» **Arbeitsanweisungen**
1. Welche Datums- und Jahresangaben stehen im Drools-Thread? Zähl alle auf.
2. Führ den Drools-Thread im Anschluss an seine letzte Zeile weiter.

» **Ausgangstext**

# Drools - Stop sobald erste Regel getroffen wird



## skuki (6. Jul 2015)

Hallo, 

bin gerade am ersten Projekt mit Drools und suche eine Möglichkeit wie man nach dem ersten Match der Regeln den gesamten Ablauf abbrechen kann. 

Gibt es eine Art "break"?

Habe folgenden Beitrag in einem alten Drools Forum gefunden:



> there is also the fireLimit option, see the workingmemory api. So you can specify the max number of rules it can fire



Ich habe mir die API angesehen, doch nirgends stand etwas von fireLimit. Auch in der Drools Doc. steht nichts. Diese Info war leider auch aus dem Jahr 2008. 

Kennt jemand eine andere Möglichkeit? 

DANKE!


----------



## daybyter (24. Jul 2015)

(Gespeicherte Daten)
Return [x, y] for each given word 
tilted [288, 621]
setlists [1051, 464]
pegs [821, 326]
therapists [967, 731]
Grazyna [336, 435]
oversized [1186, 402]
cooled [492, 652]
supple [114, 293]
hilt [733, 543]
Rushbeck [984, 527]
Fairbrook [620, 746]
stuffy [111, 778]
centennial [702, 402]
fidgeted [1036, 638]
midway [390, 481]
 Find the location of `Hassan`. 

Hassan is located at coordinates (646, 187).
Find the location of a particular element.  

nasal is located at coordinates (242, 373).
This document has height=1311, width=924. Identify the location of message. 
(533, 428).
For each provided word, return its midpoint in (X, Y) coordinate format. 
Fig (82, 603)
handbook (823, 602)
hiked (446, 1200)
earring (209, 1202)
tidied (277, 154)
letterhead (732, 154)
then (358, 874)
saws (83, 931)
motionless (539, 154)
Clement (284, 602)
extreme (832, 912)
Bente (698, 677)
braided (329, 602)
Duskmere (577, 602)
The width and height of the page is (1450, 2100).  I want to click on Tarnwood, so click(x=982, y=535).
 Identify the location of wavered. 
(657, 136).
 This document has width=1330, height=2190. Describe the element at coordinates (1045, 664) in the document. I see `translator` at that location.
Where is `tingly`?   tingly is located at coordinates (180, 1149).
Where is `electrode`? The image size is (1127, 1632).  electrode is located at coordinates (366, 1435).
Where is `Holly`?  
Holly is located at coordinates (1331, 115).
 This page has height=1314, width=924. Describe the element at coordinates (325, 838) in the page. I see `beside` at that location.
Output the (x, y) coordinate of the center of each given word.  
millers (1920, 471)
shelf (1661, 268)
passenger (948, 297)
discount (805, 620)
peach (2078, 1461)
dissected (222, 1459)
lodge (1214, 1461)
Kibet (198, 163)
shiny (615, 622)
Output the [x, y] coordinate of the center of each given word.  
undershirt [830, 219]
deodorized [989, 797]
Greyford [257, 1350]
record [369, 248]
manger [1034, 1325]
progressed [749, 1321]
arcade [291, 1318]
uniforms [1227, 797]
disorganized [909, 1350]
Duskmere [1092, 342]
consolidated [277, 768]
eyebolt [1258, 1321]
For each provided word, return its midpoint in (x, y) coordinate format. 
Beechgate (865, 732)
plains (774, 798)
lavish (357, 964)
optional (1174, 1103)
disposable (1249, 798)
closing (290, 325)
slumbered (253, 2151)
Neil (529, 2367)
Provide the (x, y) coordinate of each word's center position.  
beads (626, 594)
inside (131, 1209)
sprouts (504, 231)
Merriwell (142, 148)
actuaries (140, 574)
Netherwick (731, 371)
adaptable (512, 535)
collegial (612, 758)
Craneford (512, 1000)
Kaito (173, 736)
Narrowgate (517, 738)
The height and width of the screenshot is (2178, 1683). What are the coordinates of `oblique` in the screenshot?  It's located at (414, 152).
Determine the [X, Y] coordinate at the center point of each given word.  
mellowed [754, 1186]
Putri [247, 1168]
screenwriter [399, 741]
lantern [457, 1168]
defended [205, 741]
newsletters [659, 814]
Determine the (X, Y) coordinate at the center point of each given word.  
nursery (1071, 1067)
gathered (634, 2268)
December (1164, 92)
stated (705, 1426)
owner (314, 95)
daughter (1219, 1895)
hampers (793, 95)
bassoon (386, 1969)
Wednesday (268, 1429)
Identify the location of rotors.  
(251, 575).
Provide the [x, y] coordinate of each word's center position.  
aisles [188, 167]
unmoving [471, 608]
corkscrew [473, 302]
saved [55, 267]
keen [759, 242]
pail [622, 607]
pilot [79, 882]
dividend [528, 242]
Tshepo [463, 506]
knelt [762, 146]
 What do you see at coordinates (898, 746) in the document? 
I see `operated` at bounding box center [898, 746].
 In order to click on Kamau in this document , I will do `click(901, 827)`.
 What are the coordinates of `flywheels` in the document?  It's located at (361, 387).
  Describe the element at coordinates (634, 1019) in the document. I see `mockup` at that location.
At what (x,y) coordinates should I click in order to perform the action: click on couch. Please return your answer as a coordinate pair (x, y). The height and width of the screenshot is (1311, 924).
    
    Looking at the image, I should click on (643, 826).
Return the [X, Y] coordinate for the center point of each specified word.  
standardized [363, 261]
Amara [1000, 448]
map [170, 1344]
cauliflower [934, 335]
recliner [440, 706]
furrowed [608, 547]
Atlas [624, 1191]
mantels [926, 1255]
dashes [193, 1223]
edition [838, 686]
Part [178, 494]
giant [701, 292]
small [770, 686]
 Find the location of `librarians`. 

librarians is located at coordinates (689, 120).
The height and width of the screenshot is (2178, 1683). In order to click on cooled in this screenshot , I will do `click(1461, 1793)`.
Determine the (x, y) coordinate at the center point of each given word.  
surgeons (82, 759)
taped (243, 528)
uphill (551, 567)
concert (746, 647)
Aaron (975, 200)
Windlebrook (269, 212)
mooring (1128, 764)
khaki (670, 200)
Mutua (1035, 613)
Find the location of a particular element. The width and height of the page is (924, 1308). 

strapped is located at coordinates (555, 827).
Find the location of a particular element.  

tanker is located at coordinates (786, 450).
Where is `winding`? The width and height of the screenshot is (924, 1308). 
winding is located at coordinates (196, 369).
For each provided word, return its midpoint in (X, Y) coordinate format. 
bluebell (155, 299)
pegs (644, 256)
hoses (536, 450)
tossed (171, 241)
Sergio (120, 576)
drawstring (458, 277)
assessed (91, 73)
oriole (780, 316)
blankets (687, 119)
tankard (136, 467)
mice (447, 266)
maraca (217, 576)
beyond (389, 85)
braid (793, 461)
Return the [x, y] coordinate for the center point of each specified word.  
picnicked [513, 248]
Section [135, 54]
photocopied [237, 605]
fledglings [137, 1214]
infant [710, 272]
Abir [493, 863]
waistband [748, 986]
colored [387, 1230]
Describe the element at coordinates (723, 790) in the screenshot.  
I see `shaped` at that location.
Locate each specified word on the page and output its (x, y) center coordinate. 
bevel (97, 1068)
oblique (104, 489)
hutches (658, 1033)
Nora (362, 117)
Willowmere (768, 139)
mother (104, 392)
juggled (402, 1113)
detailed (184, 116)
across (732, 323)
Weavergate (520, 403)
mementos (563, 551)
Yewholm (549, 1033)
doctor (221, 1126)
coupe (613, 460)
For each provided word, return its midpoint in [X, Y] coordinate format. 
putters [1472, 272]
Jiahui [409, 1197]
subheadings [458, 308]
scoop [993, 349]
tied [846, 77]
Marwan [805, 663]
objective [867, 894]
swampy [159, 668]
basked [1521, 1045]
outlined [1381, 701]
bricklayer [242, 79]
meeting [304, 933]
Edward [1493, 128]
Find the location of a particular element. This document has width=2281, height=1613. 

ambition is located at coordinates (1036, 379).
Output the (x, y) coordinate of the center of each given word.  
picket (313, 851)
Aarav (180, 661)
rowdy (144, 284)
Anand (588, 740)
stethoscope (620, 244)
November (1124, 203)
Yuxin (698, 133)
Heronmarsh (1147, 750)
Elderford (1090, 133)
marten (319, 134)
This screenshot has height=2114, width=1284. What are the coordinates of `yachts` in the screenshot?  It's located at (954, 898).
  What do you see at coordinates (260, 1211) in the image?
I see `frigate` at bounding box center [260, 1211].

» **Antworten je Aufgabe**
1.
6. Jul 2015
2008
24. Jul 2015

2.
Ich würde das mit states machen. Also einen state finished definieren, und bei allen Regeln testen, ob dieser schon erreicht wurde. Nur falls dies nicht der Fall ist, wird die Regel weiter evaluiert. So kann nach dem Erreichen dieses Zustands keine Regel mehr triggern. Das scheint mir schöner zu sein als den Evaluator abzuschießen.


----------



## skuki (24. Jul 2015)

Ok danke.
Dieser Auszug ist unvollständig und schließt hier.